Like most meetings of trade officials this autumn, the so-called 'quad' meeting will focus on preparing for the first ministerial meeting of the World Trade Organisation (WTO) in December.

But, as is also the case in most trade-centred conversations this year, attention will be diverted by the ongoing feud between Washington and its trading partners over its threatened sanctions against anyone profiting from Cuban property expropriated from Americans.

Canada has been hardest hit by the Helms-Burton legislation, and trade officials expect International Trade Minister Arthur Eggleton to complain loudly.

Brittan has taken up the cudgels on the Helms-Burton legislation with vigour, even though EU investments in Cuba are almost negligible.

On behalf of Union governments, the Commission is drafting a blocking statute which Europeans could use to check the impact of both Helms-Burton and the more recent D'Amato legislation designed to punish Europeans investing in the oil sectors in Iran and Libya.
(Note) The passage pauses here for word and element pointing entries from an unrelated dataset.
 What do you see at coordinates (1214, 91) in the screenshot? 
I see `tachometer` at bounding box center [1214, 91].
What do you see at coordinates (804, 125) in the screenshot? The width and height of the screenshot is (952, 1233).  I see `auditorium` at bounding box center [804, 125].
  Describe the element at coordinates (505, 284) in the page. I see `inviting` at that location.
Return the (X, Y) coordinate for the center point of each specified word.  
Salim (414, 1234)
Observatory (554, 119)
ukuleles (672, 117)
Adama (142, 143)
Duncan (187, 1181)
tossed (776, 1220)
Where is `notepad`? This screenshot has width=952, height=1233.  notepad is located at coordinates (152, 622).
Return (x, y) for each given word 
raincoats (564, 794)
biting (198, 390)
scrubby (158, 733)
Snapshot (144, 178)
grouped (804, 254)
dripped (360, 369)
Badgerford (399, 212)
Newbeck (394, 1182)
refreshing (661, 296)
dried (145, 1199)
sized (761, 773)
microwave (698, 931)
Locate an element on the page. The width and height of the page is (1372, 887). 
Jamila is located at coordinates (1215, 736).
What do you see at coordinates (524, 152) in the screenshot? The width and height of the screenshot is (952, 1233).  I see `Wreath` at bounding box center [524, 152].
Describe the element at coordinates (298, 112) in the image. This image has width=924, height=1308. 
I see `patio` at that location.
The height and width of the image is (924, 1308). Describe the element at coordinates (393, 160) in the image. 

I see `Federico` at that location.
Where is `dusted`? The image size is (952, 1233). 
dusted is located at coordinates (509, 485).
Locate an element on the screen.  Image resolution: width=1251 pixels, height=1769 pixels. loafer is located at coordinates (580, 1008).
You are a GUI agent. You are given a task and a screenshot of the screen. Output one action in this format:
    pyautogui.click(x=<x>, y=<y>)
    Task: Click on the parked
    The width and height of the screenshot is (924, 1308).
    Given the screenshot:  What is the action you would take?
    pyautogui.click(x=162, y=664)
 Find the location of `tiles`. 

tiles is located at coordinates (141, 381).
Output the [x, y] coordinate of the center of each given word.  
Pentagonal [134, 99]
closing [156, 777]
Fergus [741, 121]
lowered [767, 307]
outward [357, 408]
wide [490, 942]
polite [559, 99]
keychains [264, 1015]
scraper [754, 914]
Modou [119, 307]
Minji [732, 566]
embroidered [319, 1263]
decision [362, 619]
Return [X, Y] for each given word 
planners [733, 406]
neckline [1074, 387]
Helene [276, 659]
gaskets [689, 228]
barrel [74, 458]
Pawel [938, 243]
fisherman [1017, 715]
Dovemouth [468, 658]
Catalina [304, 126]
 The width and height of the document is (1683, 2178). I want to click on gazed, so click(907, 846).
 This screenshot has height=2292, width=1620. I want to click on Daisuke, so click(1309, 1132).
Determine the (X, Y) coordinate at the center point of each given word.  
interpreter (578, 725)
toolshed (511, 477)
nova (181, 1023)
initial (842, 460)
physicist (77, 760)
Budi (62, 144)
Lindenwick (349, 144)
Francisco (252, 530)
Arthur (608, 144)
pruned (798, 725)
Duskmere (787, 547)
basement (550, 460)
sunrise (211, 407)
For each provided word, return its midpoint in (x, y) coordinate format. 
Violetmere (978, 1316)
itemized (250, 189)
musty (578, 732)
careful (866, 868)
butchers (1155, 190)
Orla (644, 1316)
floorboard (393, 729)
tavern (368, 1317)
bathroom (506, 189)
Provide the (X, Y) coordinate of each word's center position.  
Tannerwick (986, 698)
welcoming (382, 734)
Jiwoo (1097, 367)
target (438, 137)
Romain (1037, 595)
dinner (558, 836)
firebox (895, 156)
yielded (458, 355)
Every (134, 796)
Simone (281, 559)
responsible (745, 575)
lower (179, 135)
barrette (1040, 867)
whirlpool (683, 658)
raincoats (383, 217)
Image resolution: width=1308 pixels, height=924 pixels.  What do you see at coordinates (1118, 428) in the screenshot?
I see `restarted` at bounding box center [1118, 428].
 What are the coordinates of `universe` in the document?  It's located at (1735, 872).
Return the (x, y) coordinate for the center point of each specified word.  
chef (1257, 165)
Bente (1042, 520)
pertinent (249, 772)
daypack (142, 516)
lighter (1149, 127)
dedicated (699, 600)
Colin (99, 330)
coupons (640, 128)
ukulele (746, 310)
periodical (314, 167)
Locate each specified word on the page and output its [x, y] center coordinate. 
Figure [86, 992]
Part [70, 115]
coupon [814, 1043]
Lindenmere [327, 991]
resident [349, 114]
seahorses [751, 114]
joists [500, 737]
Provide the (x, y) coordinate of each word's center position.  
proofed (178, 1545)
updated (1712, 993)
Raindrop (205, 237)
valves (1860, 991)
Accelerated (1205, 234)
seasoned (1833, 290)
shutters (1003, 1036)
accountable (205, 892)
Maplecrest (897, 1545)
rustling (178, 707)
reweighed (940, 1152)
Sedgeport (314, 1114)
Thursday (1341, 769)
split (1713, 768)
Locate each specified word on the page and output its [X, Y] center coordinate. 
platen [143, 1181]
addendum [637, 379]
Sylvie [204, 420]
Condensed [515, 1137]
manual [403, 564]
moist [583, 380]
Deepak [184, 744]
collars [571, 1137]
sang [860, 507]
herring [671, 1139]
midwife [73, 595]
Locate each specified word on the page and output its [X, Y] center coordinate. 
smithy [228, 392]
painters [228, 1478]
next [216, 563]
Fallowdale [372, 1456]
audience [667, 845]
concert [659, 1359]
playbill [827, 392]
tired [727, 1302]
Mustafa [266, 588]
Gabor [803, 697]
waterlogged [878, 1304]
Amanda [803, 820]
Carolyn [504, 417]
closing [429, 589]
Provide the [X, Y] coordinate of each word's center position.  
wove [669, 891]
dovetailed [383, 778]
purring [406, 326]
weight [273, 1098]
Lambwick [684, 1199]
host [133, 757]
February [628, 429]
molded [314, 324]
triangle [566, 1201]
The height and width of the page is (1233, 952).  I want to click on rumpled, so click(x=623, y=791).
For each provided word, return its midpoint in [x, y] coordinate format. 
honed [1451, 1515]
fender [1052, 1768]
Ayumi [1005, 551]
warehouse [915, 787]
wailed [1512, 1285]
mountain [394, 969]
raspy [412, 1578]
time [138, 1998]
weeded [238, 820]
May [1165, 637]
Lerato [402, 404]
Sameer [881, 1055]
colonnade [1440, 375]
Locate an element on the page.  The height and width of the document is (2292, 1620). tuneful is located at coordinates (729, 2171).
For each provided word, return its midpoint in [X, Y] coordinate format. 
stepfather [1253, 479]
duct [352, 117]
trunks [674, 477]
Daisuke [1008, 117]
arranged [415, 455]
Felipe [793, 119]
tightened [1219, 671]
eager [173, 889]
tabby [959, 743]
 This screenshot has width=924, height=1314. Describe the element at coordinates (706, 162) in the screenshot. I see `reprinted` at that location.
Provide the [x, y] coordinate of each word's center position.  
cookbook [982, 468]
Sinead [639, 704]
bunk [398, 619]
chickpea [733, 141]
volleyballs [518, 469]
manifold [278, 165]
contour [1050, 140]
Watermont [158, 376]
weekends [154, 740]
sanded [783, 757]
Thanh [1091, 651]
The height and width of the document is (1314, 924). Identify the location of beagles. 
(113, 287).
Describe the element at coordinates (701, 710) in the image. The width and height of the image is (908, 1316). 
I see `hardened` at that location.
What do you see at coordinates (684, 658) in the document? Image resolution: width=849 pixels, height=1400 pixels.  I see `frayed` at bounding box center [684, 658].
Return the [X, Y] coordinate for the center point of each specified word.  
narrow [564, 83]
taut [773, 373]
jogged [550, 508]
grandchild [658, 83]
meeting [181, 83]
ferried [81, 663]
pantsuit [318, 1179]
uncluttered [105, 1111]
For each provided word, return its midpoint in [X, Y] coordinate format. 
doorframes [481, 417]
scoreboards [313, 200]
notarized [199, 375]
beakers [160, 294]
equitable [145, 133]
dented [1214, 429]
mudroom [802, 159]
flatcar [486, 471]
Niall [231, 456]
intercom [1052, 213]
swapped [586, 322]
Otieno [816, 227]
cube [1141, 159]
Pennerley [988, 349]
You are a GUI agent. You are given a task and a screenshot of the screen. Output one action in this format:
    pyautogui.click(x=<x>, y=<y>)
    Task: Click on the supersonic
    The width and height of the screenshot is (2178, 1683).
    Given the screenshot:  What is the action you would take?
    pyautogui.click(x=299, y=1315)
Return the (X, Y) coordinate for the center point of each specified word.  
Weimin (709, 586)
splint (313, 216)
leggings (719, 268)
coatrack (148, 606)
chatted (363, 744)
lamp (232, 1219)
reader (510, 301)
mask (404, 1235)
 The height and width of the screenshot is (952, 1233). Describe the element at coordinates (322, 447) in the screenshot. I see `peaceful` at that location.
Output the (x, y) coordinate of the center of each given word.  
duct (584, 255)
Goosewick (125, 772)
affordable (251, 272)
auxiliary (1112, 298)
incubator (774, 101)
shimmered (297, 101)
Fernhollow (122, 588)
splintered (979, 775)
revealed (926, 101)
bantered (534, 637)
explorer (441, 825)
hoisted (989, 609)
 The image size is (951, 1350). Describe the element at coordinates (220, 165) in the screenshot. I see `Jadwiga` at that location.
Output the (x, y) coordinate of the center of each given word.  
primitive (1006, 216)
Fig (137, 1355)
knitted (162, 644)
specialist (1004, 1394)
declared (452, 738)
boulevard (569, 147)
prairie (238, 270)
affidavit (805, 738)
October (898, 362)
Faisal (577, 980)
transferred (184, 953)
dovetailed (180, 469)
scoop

“We want to keep the maximum pressure on the Americans to change Helms-Burton, to show them we will not flinch,” said a Brittan aide this week.

While threatening that EU governments could approve the blocking statute next month - perhaps when Union foreign ministers meet on 1 October - he admitted that the regulation would probably not take effect before the US elections in early November.

US Trade Representative Charlene Barshefsky is unlikely to concede any ground to either Brittan or Eggleton in Seattle.

More important to European companies would be progress at next week's meeting on a number of ongoing debates in the WTO. Before they meet with 100 other colleagues in Singapore, the quad partners need to consolidate some of their own positions.

One key point on the agenda will be the goal of a world-wide agreement to liberalise telecommunications markets by next February. A previous attempt failed in April, and EU officials want to prepare the ground for a better result this time.

The four trade chiefs will also discuss whether the WTO should push for global deals in several other areas. “We want to hear our partners' views on investment, competition and labour standards,” said an EU official.

Agreement on those issues in Seattle would create a formidable force when the four trade giants reach Singapore.